## [EXERCISE BRIEF]
Transcribe verbatim the span of lines that opens with the line containing "The width and height of the screenshot is (800, 500)." and closes with the last line of the data below.

Source data:

= Beginning of Section =

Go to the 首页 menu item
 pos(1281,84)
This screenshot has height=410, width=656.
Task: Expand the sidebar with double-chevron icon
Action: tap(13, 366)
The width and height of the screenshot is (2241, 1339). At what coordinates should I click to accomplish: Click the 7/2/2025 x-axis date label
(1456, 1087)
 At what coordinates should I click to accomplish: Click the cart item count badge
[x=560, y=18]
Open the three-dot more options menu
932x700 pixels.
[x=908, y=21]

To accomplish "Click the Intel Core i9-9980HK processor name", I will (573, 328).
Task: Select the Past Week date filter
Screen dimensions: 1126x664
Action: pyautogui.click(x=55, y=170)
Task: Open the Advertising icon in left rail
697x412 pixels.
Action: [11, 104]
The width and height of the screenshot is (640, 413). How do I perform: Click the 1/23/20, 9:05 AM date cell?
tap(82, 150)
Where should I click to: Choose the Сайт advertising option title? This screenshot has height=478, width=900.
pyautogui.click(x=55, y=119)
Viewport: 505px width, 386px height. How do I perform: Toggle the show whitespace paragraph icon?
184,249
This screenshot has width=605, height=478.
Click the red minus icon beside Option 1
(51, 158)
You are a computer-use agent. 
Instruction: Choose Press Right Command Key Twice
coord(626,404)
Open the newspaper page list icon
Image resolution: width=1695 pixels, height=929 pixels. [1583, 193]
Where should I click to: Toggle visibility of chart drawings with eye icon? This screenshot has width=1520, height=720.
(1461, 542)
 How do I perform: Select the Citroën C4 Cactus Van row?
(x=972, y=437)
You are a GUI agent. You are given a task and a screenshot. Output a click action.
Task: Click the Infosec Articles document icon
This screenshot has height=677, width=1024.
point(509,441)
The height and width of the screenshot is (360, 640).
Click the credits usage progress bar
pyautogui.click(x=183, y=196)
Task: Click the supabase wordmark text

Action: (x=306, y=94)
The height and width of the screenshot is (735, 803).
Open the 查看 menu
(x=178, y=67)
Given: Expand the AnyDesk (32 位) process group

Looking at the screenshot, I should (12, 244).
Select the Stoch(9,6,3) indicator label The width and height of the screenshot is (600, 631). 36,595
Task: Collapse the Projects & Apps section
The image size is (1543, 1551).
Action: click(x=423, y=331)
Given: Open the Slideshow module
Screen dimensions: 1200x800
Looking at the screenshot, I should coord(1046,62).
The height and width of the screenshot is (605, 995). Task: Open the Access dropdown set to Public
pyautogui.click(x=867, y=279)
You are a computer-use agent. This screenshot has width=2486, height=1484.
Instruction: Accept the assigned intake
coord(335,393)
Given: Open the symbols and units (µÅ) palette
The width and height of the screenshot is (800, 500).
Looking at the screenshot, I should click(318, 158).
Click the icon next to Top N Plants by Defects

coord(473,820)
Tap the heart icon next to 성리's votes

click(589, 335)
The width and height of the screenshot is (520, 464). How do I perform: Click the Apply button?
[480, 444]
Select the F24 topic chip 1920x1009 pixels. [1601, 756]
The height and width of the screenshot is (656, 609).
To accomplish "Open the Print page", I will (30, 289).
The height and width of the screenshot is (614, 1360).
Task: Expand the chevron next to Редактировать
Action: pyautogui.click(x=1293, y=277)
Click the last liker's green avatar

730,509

= End of Section =

## [RESPONSE TO THIS TASK]
The width and height of the screenshot is (800, 500).
Looking at the screenshot, I should click(318, 158).
Click the icon next to Top N Plants by Defects

coord(473,820)
Tap the heart icon next to 성리's votes

click(589, 335)
The width and height of the screenshot is (520, 464). How do I perform: Click the Apply button?
[480, 444]
Select the F24 topic chip 1920x1009 pixels. [1601, 756]
The height and width of the screenshot is (656, 609).
To accomplish "Open the Print page", I will (30, 289).
The height and width of the screenshot is (614, 1360).
Task: Expand the chevron next to Редактировать
Action: pyautogui.click(x=1293, y=277)
Click the last liker's green avatar

730,509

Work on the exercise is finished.